# Delete unsuccessful port build dependencies



## Business_Woman (Aug 31, 2011)

Hi,

I started to build emacs but it failed because of some dependency problem.
How do you remove all the dependencies emacs did install before it failed?

Pkg_delete -xr emacs gives "no such package installed"


----------



## DutchDaemon (Sep 1, 2011)

Try [cmd=]portmaster --check-depends[/cmd] plus [cmd=]portmaster -s[/cmd]


----------



## wblock@ (Sep 1, 2011)

Any dependencies that were built successfully were installed and don't need to be deleted.  The ones that failed to build didn't install, so the only detritus left is in the port work directories.  make clean from the main port will clear that up, but so will the automatic port update utilities like port[master|upgrade].


----------



## Maredelamer (Sep 1, 2011)

As wblock mentioned an aborted port may leave successfully installed pieces behind that are not or potentially not going to be used.

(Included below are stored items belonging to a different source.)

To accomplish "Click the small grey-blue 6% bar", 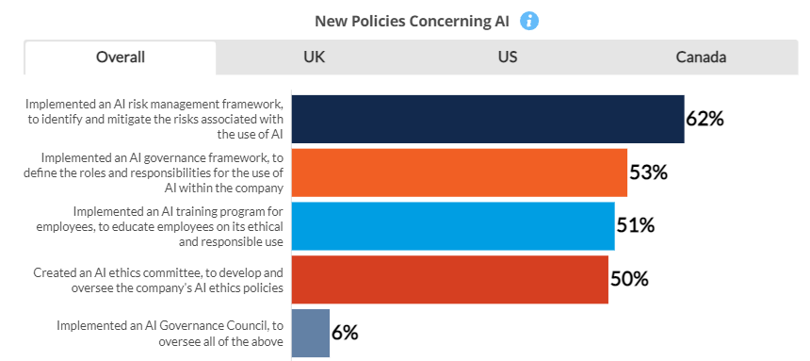I will pyautogui.click(x=311, y=333).
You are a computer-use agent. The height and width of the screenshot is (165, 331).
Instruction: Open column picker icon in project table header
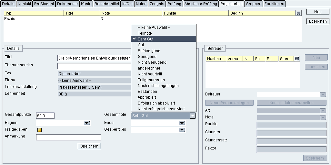coord(298,13)
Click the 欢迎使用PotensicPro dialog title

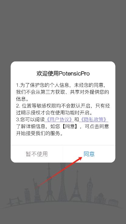(63, 74)
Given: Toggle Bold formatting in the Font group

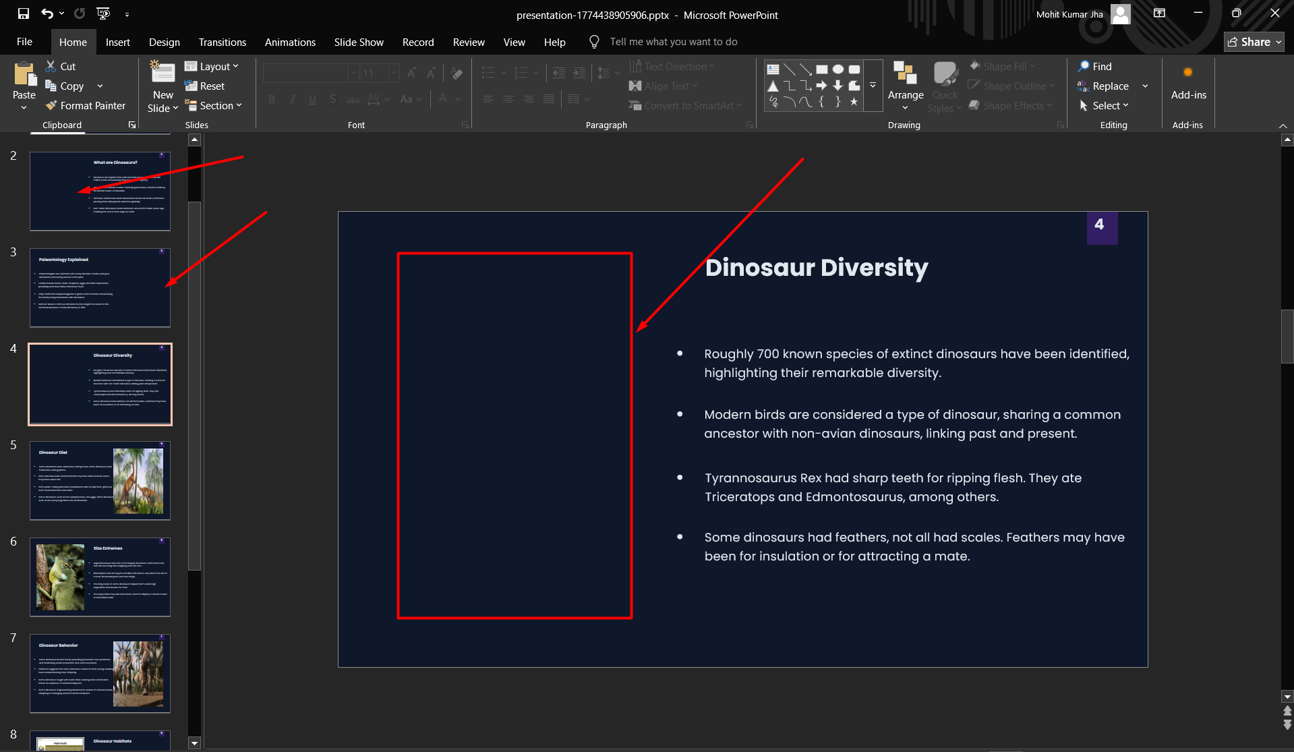Looking at the screenshot, I should [272, 100].
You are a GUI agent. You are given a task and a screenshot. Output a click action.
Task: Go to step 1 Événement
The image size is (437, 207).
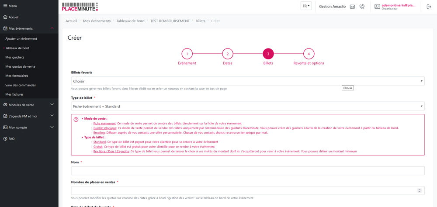pos(187,54)
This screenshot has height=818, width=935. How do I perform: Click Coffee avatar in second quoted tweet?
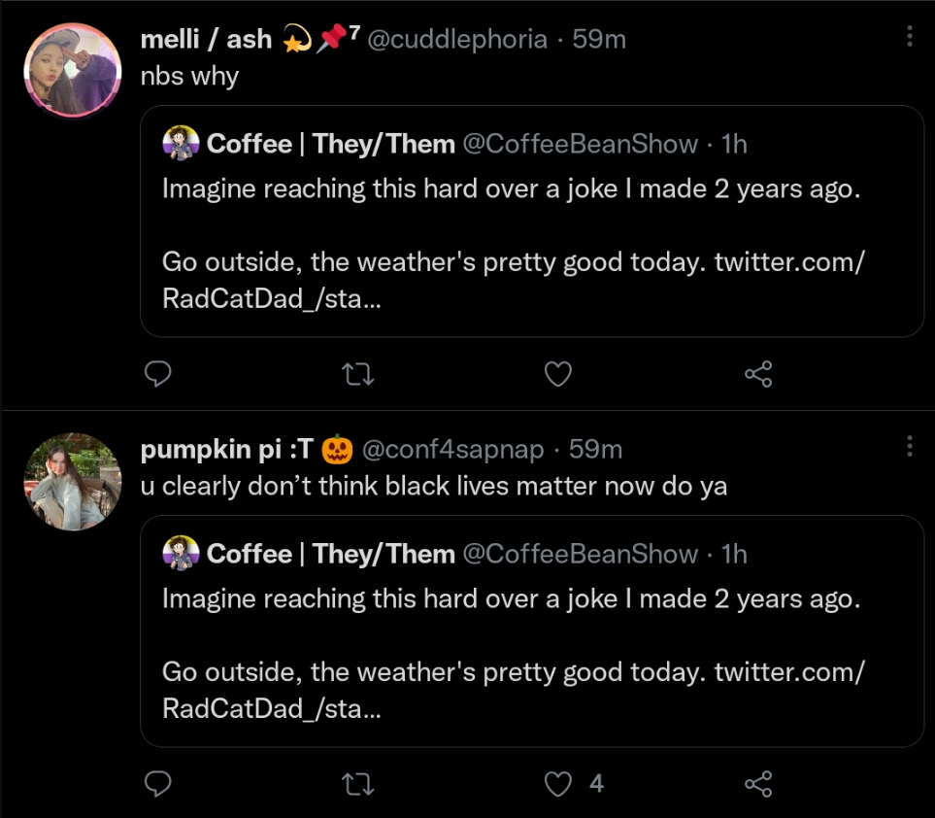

`# portmaster --check-depends`
`# portmaster -s`
Will not help ports that are correctly installed, of course, however Using the output of 
`# portmaster -l`
specifically the following two sections,

```
===>>> Root ports (No dependencies, not depended on)
===>>> Leaf ports (Have dependencies, not depended on)
```
can illustrate what is installed that may not be wanted/needed, then using 
`# portmaster -e`
on the ports in question to remove them and (optionally) their dependencies and distfiles may be necessary.


I recently mistakenly started building editors/libreoffice-legacy without realizing it used the configuration from editors/libreoffice resulting in pulling in a mess of QT4 files and other related and now unwanted/needed ports.

This would seem to work, but as I am blundering my way to knowledge the above may not be the best way.


----------